Hate involves an appraisal that a person or group is evil. While hate relates to other negative emotions, it also has some unique features, such as the motivation to eliminate the object of your hate. Revenge is often a part of hate, because the idea behind revenge is to want to hurt the person/group as much as you have been hurt by them. In daily life, the word hate is used very casually (e.g., I hate my teacher because she gave me a bad grade). People don’t usually mean that. When we ask participants to recall an experience when they felt hate, they do not usually recall these types of casual events. In fact, one of the challenges of studying hate is that most people can’t think of a time when they experienced true hate.

It seems easier to hate groups than individuals

One surprising finding from our research is that hate spreads and increases quicker if it’s directed at a group, rather than an individual. When you hate a group, the intensity of your hate can grow without you being confronted with specific persons or contrasting information from the group—you are basing your hate on stereotypes and prejudices. If you hate an individual, your hate may be countered with empathy or a reappraisal of the person when you encounter their positive side. In fact, when we asked people in conflict regions to tell us stories in which they hated someone, 80% talked about groups and not individuals.

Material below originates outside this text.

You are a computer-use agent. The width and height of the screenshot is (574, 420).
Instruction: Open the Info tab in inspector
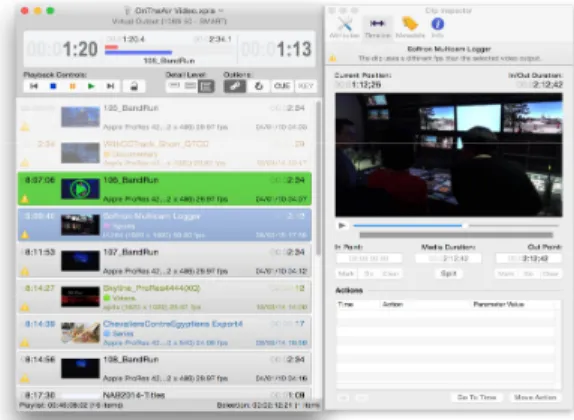pyautogui.click(x=438, y=27)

Differences between hate, anger, and contempt

Hate vs. anger

The theoretical difference between hate and anger is that hate involves the whole individual/group, and not a particular aspect of the individual/group. You hate someone because of what they are, and you are angry at someone because of what they did. Anger, thus, can be considered more in terms of behavior. When people are angry at someone, they often have the feeling that they can control the other person. Anger, essentially, is trying to remove the obstacle posed by the other person when you want to reach a goal. You get angry when you want an apology, when you want someone to change their behavior, etc.

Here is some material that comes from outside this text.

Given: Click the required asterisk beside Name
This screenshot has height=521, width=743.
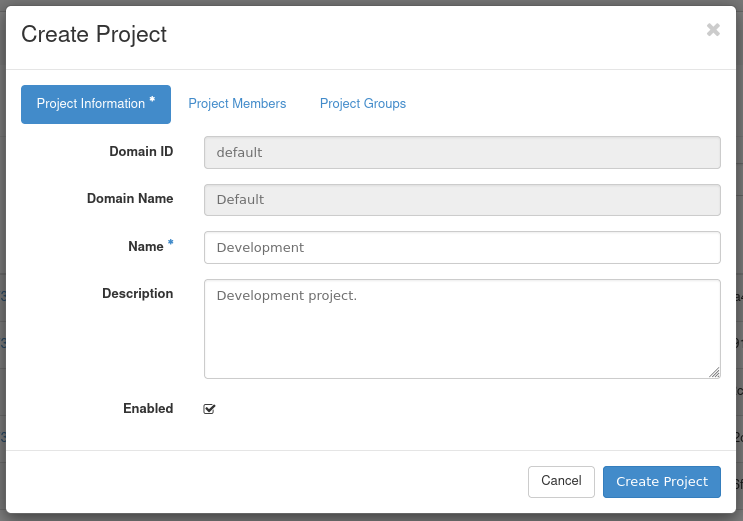Looking at the screenshot, I should pyautogui.click(x=170, y=244).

When there is repeated anger and nothing changes, contempt may arise. Contempt is feeling like the other person is not worth your anger. You are still angry, but you are trying to regulate your anger by looking down on the other person and putting a distance between you.

Contempt vs. hate

Contempt is the cold version of hate. Like hate, contempt is about who you are, your nature and your personality. When you feel contempt, you tend to feel that they are not even worth your attention, which I think might make it feel worse to be the object of someone’s contempt than it does to be the object of hate. With hate, you cannot be indifferent towards the person. You are more engaged, because you want to get rid of them—whether socially, mentally or physically.

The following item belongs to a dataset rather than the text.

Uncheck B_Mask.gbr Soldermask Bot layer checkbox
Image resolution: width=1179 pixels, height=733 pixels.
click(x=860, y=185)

Hate spreads easier than anger

Hate can spread from one generation to another much easier than anger or frustration. For example, when we asked people who had experienced a war themselves and people who had only heard about it from others’ stories, the amount of reported hate was the same for both groups. This means that not only can people hate others based on someone else’s experiences, but that hate can be as intense as if they had experienced the event themselves. This was not the case with anger, which tends to be more intense if you experience the anger-causing event firsthand.

Physiology of hate

Unlike anger, there is no physiological pattern that is characteristic of hate, because hate is a long-term experience. Someone can do something to make you immediately angry, but usually, you need more information to hate someone. In the heat of the moment, however, the arousal patterns of hate in the brain and the body may be similar to anger.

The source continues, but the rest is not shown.